• What the exercise asks
Lines from the one containing "Image resolution: width=1275" through the end of the entries below: set them down exactly, both ends included, with nothing added.

• Supplied records
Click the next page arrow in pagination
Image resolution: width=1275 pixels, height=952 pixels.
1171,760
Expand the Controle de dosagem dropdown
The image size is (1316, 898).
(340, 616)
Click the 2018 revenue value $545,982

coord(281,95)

• Answer area
Image resolution: width=1275 pixels, height=952 pixels.
1171,760
Expand the Controle de dosagem dropdown
The image size is (1316, 898).
(340, 616)
Click the 2018 revenue value $545,982

coord(281,95)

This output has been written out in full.